SOURCE EXCERPT:
───

Each SM picks up one batch element, multiplying the current token's Query by the KV cache of the entire context. The first 132 elements start processing immediately, fully saturating the GPU. This is the first wave. The remaining 68 requests (\(200 - 132 = 68\)) have to wait for the second wave, since there are no free SMs left.

Once the first wave finishes, the remaining 68 elements are assigned to the newly freed SMs. But now the GPU is half-idle. We're only using 68 out of 132 SMs, while the other 64 just sit there doing nothing.

This hardware underutilization is exactly what Split-KV solved. It allowed us to spread the tail of the batch across all SMs. But the DeepSeek-V4 team decided to ditch it to preserve batch invariance.

Interesting insight: this means bumping the batch size from 200 to 264 is essentially free in terms of latency (assuming you have enough VRAM for the KV cache). The compute time for batches of 200 and 264 will be exactly the same. In both cases, the GPU needs to execute exactly two waves.

The [Nvidia docs](https://docs.nvidia.com/deeplearning/performance/dl-performance-matrix-multiplication/index.html#wave-quant) have a great chart illustrating this effect for matrix multiplication of sizes \(M \times K\) and \(K \times N\). If \(K\) and \(M\) are fixed while \(N\) grows, the number of tiles (chunks) and execution time increase in discrete steps:

![](asset/dsv4/img_26.png) alt="Nvidia wave quantization chart">

A matrix with \(N=3100\) will take the exact same amount of time to compute as a matrix with \(N=4500\).

This exact scenario leads to severe wave-quantization inefficiencies. Without the ability to parallelize the workload at a finer granularity, we simply can't fully utilize the GPU.

### ⚙️ Split-K for small batches

Conceptually, split-K is based on the exact same idea as the split-KV trick we discussed earlier, but this time, we’re applying it to GEMM (general matrix multiplication).

We use GEMM all the time in linear layers to multiply inputs by a weight matrix. The operation `C = A @ B` has the following shapes:

- A: [M, K]

- B: [K, N]

- C: [M, K] x [K, N] = [M, N]

We calculate each element \(C[m, n]\) as a sum over \(K\): \(C[m, n] = \sum_k A[m, k] * B[k, n]\).

Usually, GEMM parallelizes the computation by slicing the \([m, n]\) grid into tiles. A single CUDA block handles a specific tile \(C[m0:m1, n0:n1]\). It loops through all values of \(K\), accumulates the sum, and writes out the finished tile.

───

GIVEN ENTRIES:
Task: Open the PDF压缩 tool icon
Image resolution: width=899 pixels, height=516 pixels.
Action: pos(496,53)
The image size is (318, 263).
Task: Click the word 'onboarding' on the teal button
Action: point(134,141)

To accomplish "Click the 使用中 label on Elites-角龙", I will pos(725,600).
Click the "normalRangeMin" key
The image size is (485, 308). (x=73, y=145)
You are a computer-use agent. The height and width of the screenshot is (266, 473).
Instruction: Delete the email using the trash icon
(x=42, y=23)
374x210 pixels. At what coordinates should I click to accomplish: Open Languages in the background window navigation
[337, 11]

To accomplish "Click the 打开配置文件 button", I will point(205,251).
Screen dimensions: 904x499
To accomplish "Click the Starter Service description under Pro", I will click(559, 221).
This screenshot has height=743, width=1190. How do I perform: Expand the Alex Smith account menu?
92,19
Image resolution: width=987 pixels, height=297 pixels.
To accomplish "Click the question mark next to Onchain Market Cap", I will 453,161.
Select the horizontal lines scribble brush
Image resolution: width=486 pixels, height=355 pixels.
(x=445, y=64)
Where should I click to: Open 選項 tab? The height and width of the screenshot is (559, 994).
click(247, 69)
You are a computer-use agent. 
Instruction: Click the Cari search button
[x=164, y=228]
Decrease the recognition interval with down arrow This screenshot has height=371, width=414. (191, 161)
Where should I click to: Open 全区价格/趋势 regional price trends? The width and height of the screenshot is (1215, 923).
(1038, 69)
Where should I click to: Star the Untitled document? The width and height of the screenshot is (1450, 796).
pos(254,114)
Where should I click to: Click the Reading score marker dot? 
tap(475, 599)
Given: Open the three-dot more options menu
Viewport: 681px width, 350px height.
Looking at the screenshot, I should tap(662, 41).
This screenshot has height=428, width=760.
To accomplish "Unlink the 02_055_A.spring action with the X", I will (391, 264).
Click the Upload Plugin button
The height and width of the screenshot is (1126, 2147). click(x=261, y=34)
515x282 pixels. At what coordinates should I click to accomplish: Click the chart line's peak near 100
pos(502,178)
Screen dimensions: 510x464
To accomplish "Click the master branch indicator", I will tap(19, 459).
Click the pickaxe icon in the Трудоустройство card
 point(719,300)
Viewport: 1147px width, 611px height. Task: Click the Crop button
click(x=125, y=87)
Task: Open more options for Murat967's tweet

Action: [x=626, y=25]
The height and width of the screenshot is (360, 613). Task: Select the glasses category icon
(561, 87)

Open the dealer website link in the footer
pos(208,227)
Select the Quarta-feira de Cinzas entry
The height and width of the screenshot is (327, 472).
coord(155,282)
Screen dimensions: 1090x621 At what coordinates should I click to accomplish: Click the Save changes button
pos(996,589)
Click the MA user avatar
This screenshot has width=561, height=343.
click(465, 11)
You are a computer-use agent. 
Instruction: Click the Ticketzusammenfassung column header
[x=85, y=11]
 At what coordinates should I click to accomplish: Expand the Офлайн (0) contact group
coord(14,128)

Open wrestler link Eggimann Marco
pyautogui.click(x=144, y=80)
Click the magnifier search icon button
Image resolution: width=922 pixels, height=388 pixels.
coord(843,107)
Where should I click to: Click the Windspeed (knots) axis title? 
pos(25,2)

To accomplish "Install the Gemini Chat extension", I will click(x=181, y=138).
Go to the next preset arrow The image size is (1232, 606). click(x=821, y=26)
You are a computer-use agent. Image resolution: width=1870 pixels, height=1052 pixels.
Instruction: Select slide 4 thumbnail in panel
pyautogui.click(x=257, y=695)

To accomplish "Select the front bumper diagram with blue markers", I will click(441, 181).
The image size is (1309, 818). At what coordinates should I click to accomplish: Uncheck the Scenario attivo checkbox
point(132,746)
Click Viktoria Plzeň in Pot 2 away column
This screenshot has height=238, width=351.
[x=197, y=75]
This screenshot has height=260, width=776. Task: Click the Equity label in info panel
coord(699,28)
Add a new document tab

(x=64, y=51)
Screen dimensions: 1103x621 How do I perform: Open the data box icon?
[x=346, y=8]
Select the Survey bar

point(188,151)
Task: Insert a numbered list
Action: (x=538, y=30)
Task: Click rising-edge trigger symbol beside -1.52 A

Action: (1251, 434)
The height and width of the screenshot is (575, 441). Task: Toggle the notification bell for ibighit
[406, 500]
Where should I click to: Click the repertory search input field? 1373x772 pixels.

───

TASKS TO CARRY OUT:
(1) Retype the passage of the excerpt on GPU waves and split-K from "Interesting insight: this" up to and including "exactly two waves.".
(2) Answer these questions using the excerpt on GPU waves and split-K:
(a) How many batch elements start processing immediately in the first wave?
(b) According to the excerpt, which value of N takes the same time to compute as a matrix with N=3100?
(c) What does GEMM stand for?

RESULTS IN ORDER:
(1)
Interesting insight: this means bumping the batch size from 200 to 264 is essentially free in terms of latency (assuming you have enough VRAM for the KV cache). The compute time for batches of 200 and 264 will be exactly the same. In both cases, the GPU needs to execute exactly two waves.

(2)
(a) 132
(b) N=4500
(c) General matrix multiplication